### Extract
+===+

Painstakingly developing the efficacy of medicinal plants
Once harvested, the plants are chopped by hand. This gentle approach protects the mechanisms of action which would suffer in machine crushing.
Doing this work by hand also gives us the opportunity to touch the medicinal plants and sense their vitality, enjoy their scent and admire their beauty
The Ceres mortar grinder
Once they have been carefully chopped, the medicinal plants undergo the next stage of their processing in the Ceres grinder, to which alcohol and water are added. This mortar-grinding process is a recently introduced procedure. Traditional manufacturers of medicinal products recognized that the use of a mortar enabled them to tap the full potential of medicinal plants. The mortar processing releases mechanisms of action that are based on subtle bodies as well as those based on chemical active ingredients. However, rubbing a plant in a classic hand mortar is often associated with the loss of active and aromatic substances to processes of oxidation and dissipation. For this reason, we at Ceres use a mortar grinder developed especially for the purpose that allows grinding to take place in a closed system with the air sealed out. This stage of processing in the Ceres mortar grinder takes between 15 and 20 minutes, depending on plant consistency. The ground material is subsequently transferred to earthenware pots, where it is stirred each day by hand for a period of up to several weeks.
Maturation over a 2–3 year period
Once the stirring phase is complete, the liquid and solid elements of the ground material are separated. After undergoing a gentle filtration process, the resulting fluid is transferred into glass bottles. At this point, the content of those bottles can be considered to be the young mother tinctures of a medicinal plant. Every mother tincture has at least two years during which it can fully develop and round out its aroma in the dark, cool maturation cellar. This process is comparable to the aging of a fine wine.

+===+

### Tasks and exercises
- A) From the passage on processing medicinal plants, reproduce everything from "Painstakingly developing the" down to "in machine crushing.".
- B) According to the passage on processing medicinal plants, why does Ceres grind the plants in a specially developed mortar grinder rather than a classic hand mortar? Answer in one to three sentences.
- C) Summarize the passage on processing medicinal plants in two sentences.

### Data for analysis
+===+

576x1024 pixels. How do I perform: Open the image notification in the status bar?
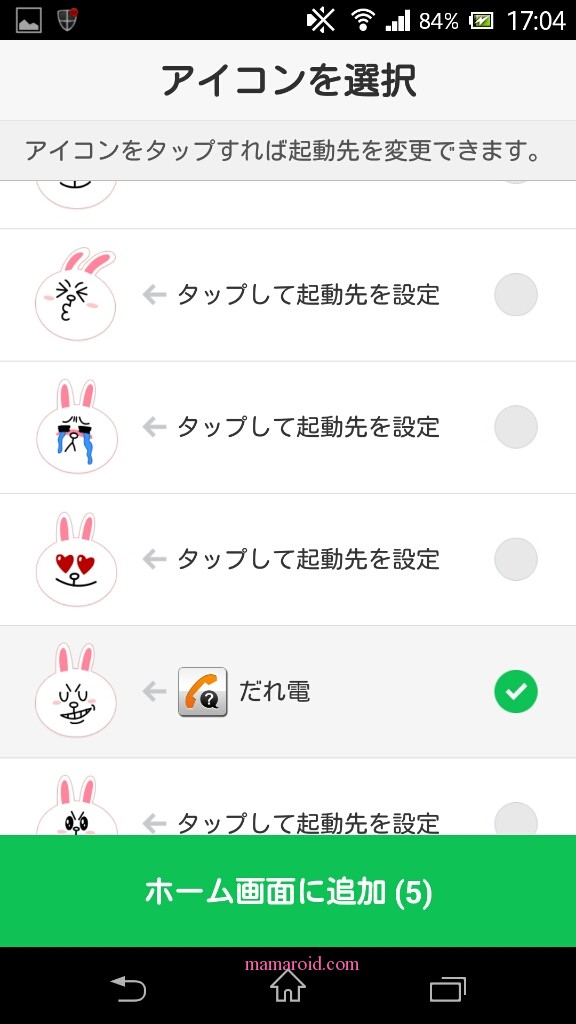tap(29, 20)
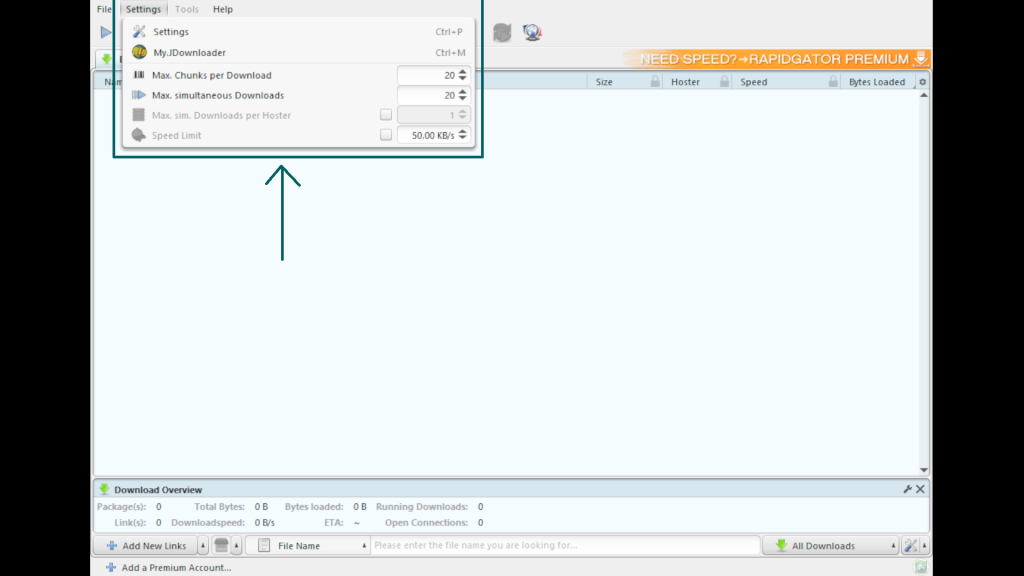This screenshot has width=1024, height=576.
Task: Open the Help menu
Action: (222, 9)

+===+

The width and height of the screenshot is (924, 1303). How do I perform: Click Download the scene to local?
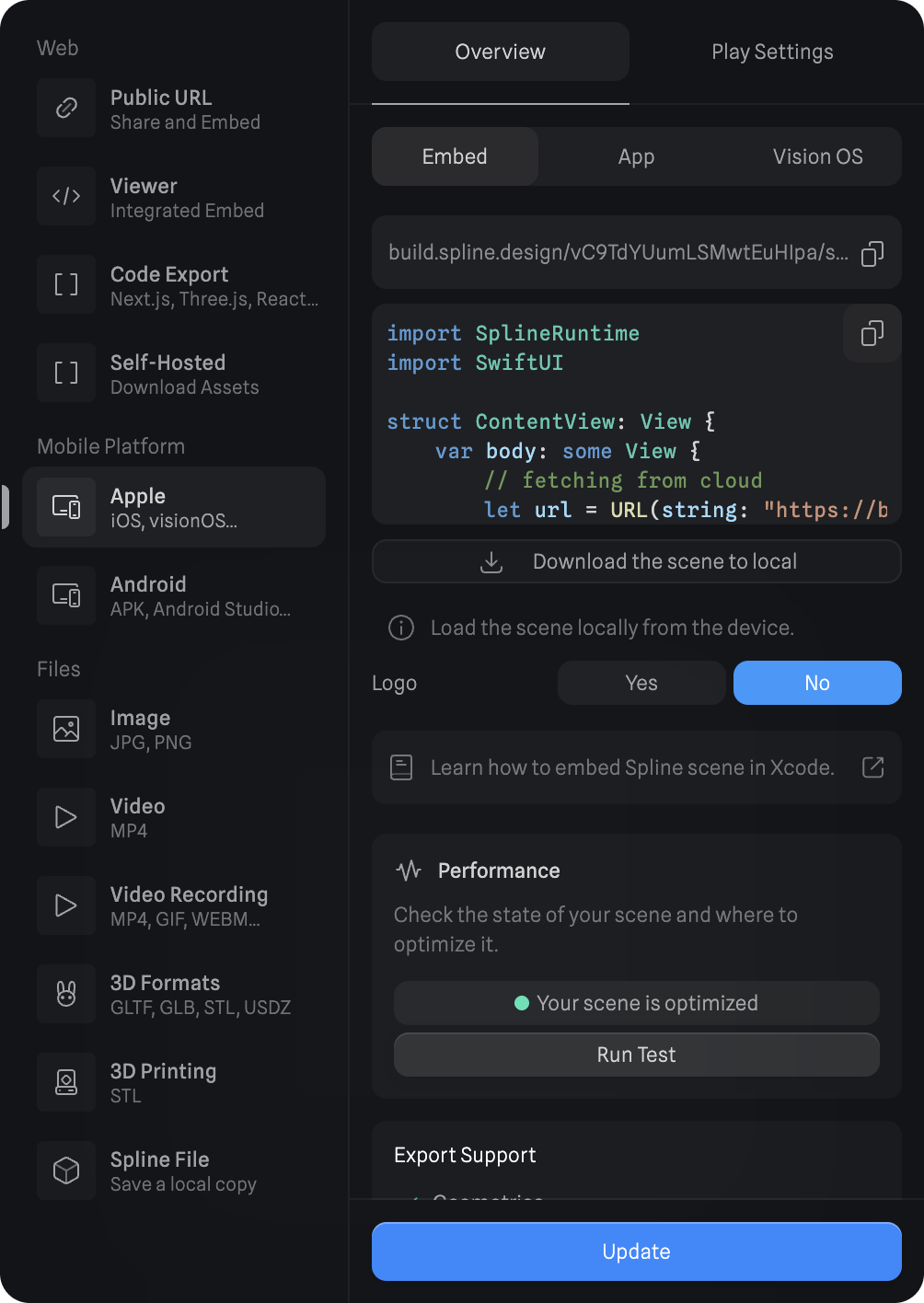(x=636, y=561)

+===+

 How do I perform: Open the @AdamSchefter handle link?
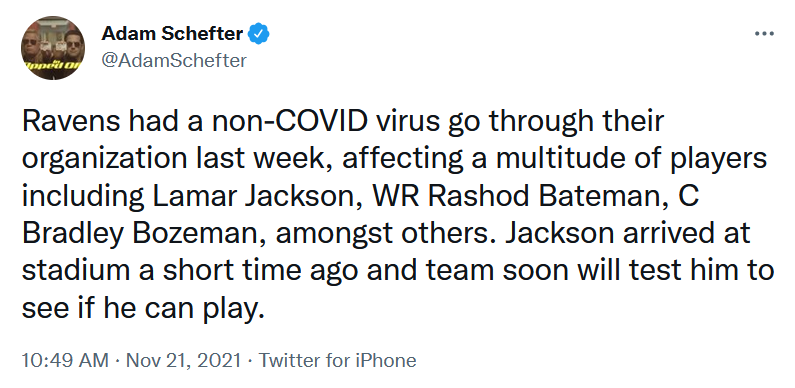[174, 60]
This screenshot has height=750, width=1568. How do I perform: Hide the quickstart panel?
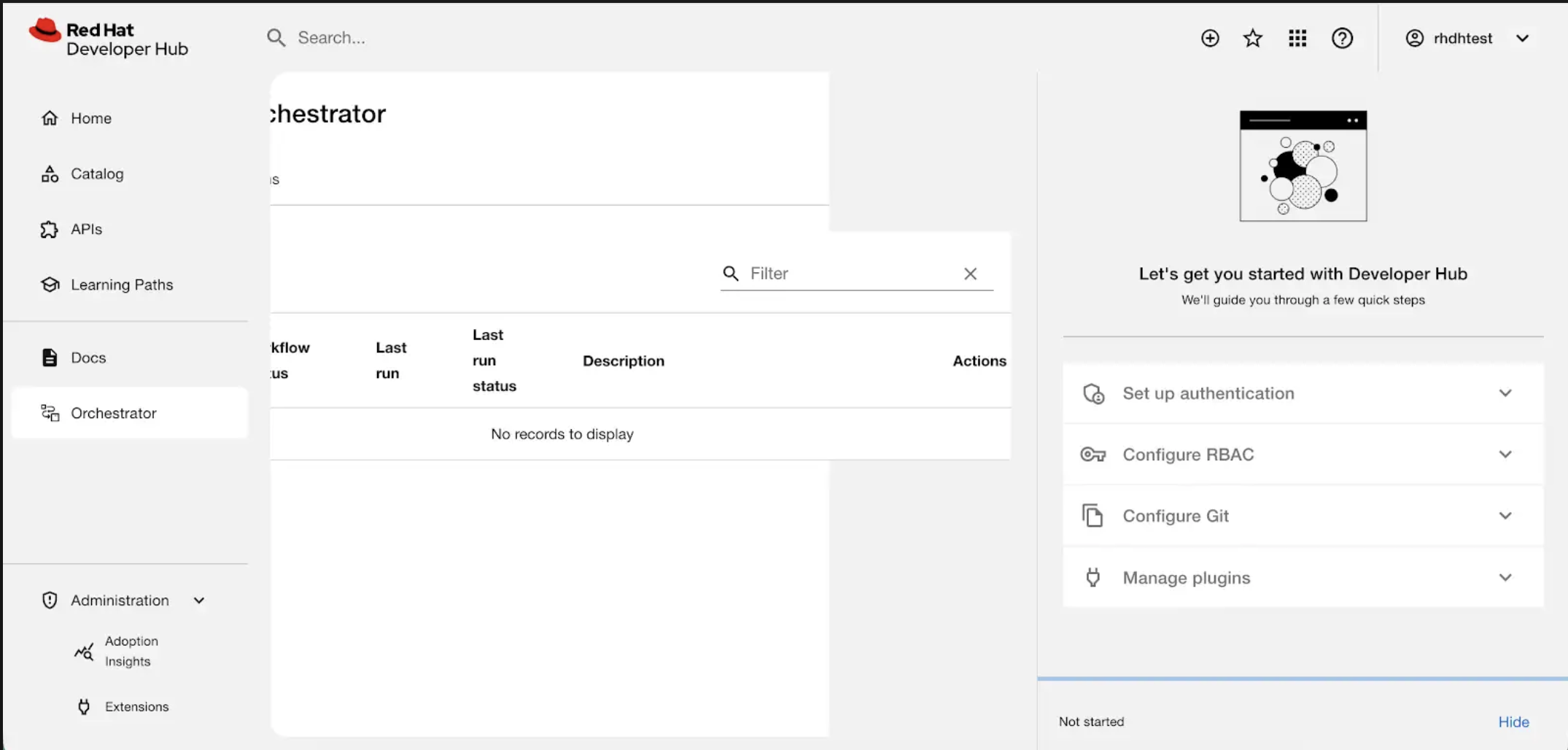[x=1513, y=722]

+===+

### Solutions
- A)
Painstakingly developing the efficacy of medicinal plants
Once harvested, the plants are chopped by hand. This gentle approach protects the mechanisms of action which would suffer in machine crushing.

- B) Rubbing a plant in a classic hand mortar often loses active and aromatic substances to oxidation and dissipation. The Ceres mortar grinder avoids this because the grinding happens in a closed system with the air sealed out.

- C) The harvested plants are chopped by hand to protect their mechanisms of action, then ground with alcohol and water in a sealed Ceres mortar grinder, then stirred by hand in earthenware pots for up to several weeks. The liquid is then separated, gently filtered and bottled as young mother tinctures, which mature for at least two years in a dark, cool cellar.